Update the entries starting at the line containing "You are a computer-use agent. 1507x657" and ending at the line containing "coord(732,471)", replacing "Enterprise Knowledge" with "Enterprise Search" and leaving everything else unchanged.

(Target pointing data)
━━━━━━━━━━━━━━━━

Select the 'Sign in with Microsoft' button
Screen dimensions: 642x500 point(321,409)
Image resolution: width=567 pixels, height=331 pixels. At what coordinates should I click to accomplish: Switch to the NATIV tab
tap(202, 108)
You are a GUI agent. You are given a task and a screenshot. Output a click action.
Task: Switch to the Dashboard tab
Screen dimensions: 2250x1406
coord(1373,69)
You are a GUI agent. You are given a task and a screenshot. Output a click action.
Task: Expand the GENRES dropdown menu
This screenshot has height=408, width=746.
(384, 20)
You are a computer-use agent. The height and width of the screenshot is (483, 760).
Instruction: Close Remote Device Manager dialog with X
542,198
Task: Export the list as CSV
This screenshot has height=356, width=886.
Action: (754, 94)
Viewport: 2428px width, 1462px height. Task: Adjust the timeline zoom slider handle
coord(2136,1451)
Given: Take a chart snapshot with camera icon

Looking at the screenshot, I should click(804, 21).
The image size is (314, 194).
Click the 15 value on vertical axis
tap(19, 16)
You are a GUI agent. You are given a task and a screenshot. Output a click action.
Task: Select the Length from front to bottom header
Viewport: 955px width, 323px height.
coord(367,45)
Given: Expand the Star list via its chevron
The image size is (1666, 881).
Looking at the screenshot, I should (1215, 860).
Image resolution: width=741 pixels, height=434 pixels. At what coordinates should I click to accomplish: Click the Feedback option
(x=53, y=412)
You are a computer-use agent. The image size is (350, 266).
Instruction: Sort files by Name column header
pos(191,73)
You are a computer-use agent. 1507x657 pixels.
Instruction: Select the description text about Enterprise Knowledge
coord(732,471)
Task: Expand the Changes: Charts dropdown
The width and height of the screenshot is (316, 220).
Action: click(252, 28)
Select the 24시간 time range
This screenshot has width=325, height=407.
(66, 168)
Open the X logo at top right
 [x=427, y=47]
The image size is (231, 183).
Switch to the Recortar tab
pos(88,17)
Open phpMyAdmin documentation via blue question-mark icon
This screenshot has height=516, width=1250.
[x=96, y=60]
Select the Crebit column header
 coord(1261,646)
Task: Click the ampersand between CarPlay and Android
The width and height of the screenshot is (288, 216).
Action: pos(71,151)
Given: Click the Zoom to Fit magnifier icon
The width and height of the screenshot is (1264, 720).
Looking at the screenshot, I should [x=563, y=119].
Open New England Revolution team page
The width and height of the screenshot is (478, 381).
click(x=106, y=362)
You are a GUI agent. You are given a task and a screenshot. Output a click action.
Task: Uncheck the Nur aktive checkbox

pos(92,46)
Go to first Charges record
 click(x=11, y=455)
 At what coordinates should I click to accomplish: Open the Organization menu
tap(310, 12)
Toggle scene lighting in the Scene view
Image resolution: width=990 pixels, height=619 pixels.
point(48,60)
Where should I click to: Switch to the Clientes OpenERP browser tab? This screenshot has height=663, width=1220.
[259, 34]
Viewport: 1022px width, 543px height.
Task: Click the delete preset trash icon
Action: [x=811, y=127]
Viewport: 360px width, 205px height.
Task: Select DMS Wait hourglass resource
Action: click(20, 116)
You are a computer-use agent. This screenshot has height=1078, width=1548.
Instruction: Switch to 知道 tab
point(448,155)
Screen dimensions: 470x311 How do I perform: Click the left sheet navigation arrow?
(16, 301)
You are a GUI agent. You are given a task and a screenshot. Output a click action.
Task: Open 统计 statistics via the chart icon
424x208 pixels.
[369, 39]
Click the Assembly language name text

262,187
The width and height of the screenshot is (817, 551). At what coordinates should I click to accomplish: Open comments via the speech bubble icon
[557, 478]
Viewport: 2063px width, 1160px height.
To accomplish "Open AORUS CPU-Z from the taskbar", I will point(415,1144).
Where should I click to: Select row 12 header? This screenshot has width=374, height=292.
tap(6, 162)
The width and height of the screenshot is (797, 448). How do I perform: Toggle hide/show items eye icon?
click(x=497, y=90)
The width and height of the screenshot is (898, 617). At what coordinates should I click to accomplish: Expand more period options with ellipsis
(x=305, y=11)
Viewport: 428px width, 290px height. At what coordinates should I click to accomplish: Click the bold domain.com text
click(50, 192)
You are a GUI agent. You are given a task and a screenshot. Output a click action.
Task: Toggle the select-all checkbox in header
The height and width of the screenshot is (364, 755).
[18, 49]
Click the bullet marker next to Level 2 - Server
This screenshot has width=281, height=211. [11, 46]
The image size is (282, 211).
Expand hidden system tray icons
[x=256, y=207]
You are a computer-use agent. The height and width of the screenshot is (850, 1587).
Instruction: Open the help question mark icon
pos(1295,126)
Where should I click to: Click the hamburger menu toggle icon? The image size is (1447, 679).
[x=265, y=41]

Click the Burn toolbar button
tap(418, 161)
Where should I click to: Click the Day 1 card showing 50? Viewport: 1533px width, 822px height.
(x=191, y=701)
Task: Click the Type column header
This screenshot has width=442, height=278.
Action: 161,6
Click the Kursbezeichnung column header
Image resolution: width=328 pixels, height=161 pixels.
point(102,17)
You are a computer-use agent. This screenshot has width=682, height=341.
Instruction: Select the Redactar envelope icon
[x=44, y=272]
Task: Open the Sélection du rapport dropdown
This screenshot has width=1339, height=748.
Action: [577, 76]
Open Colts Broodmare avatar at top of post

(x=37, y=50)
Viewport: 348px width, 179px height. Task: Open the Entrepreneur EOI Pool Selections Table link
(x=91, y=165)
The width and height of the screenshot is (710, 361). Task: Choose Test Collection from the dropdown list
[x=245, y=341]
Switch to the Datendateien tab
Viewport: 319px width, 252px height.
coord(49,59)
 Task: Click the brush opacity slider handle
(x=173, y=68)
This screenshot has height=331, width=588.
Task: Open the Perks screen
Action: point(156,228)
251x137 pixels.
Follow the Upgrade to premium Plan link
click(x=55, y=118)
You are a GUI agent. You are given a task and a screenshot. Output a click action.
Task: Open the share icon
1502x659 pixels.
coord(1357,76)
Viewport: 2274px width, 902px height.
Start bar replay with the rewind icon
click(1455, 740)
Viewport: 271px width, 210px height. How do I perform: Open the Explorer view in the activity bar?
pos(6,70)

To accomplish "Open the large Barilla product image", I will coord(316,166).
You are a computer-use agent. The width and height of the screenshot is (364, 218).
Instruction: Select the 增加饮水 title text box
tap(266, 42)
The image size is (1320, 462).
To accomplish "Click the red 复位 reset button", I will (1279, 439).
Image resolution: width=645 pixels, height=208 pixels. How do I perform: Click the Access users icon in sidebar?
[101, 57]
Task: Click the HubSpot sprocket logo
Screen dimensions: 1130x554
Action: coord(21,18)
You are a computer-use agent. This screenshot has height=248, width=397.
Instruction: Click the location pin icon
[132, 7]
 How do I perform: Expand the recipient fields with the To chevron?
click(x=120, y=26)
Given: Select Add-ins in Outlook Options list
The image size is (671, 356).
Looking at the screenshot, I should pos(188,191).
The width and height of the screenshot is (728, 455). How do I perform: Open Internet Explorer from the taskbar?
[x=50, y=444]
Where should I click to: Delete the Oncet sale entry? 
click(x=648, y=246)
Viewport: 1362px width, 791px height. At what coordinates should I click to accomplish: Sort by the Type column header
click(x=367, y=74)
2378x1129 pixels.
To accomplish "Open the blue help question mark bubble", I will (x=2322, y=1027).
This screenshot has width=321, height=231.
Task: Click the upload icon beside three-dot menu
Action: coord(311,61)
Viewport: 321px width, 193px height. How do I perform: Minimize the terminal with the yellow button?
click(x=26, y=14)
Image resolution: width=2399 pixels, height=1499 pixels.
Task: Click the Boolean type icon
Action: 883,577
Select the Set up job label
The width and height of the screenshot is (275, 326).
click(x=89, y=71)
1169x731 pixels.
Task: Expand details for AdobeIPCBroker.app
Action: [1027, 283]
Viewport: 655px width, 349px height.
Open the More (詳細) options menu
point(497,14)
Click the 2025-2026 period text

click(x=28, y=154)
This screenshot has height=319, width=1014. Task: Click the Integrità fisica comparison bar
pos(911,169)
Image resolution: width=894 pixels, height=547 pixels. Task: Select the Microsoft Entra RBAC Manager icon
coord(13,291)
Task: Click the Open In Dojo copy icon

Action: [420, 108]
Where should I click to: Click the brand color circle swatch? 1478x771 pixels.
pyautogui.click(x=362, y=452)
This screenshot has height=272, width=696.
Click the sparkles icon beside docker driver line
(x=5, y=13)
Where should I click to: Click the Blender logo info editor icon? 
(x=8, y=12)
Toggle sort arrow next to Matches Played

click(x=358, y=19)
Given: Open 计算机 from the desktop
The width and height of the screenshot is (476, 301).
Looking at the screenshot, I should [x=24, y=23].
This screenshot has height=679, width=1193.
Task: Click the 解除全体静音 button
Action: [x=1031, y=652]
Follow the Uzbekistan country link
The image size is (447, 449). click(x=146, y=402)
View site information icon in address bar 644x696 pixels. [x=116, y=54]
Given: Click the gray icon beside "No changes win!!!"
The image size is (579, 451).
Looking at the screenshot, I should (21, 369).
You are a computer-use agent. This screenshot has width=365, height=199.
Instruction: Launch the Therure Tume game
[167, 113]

━━━━━━━━━━━━━━━━

## Output below
You are a computer-use agent. 1507x657 pixels.
Instruction: Select the description text about Enterprise Search
coord(732,471)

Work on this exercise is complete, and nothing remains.